Top of Source passage
The People’s Act of Love by James Meek is one of those books that I have been carting about, unread for years. Well, those years were wasted years, because it is brilliant. Although, it has to be said that it is not exactly gentle. It is a story about cannibalism, terrorism, castration, starvation, mutilation and general brutality. It abounds with ice, blood, isolation and fear. Its people are people who, in their various ways, are not fully human. When their humanity does show, it is all the more marvellous for it.
The stage is a town deep in Siberia in 1919, under shaky military rule. The temporary governors are regiment of Czechs longing for home but knowing that it is far away and will probably never come. They sit at the end of the Trans-Siberia railway, like ducks, waiting for their Bolshevik attackers. The town subject to their rule is home to a collective of castrates, Christians of a sort who worship sexlessness and separateness.
I can’t decide whether The People’s Act of Love works best as a novel of groups or a novel of individuals, but I think that is partly the point, because this is a book about the tension between collective and individual values. On the one hand, the entrapment of the Czechs is perfectly rendered. On the other hand, the portrait of its leader, Matula, who is a vicious petty-tyrant trapped at the head of a paper army in a town of castrates, held in place by a circle of muscle and weakness, is one of the best elements of the novel. He is every inch as rotten as any other character.
Bottom of Source passage
Top of Extracted data
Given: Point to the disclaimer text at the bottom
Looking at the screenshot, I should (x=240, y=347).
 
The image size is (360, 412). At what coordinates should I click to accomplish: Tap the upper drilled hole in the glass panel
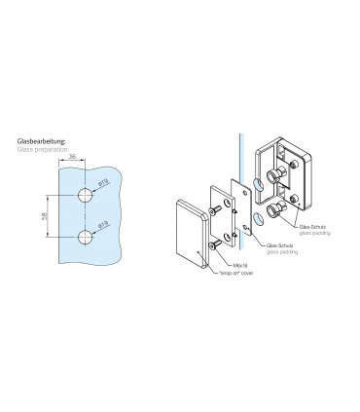(87, 195)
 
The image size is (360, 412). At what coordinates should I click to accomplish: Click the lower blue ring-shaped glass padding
(256, 216)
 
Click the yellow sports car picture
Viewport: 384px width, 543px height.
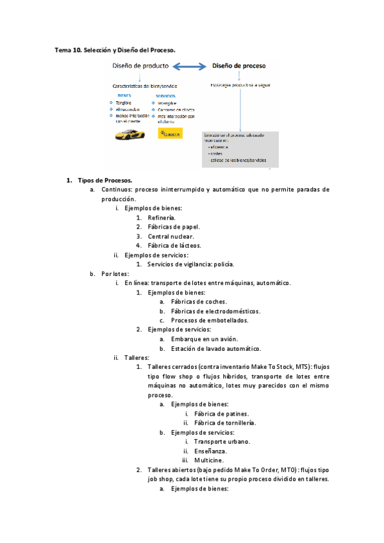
Bottom of Extracted data
Questions »
- A) Write out the part of the review of The People's Act of Love that begins at the words "I can’t decide" and stops after "any other character.", reproducing it word for word.
- B) Extend the review of The People's Act of Love by writing the text that follows its last sentence.

Answers per task »
- A)
I can’t decide whether The People’s Act of Love works best as a novel of groups or a novel of individuals, but I think that is partly the point, because this is a book about the tension between collective and individual values. On the one hand, the entrapment of the Czechs is perfectly rendered. On the other hand, the portrait of its leader, Matula, who is a vicious petty-tyrant trapped at the head of a paper army in a town of castrates, held in place by a circle of muscle and weakness, is one of the best elements of the novel. He is every inch as rotten as any other character.

- B)
There is an end of the world feeling about The People’s Act of Love. By that, I don’t mean that it is apocalyptic. I did not feel that there was a sense that this world was heading for disaster; but rather that when disaster happened, nobody would know or care apart from those present and that were it not for the hidden eye of the novelist, history would never know. That makes it sound more depressing than it is. There is a touching love story here, between the Jewish Czech army officer, Mutz, the gentle castrate Balashov and widowed mother, Anna, whose destructive, voracious promiscuity makes her the subject of unwarranted disgust in this tiny town. They are outsiders all. What is it which holds all of these people together? Is it love, and if it is, is their love different to other people’s loves? Is there a difference between loving a person and loving an idea?
All these questions; and I haven’t even got on to the cannibal yet. The presence of a man who kills and feeds on man and is of super human strength and stamina somewhere in or around the town is the dramatic centre point of this novel. It is terrifying, not in a cheap way, but in a precise, chilling savage way. It holds so much in its focus, and asks so many questions, without becoming cluttered. It is a perfect horror. Hang on to your hats, and trust your instincts say I!
Plenty of ink has been spilt about this book, and I have enjoyed this piece in The Guardian by Irvine Welsh, as well as blog posts by Booklit, Keep the Wisdom and Gibberish.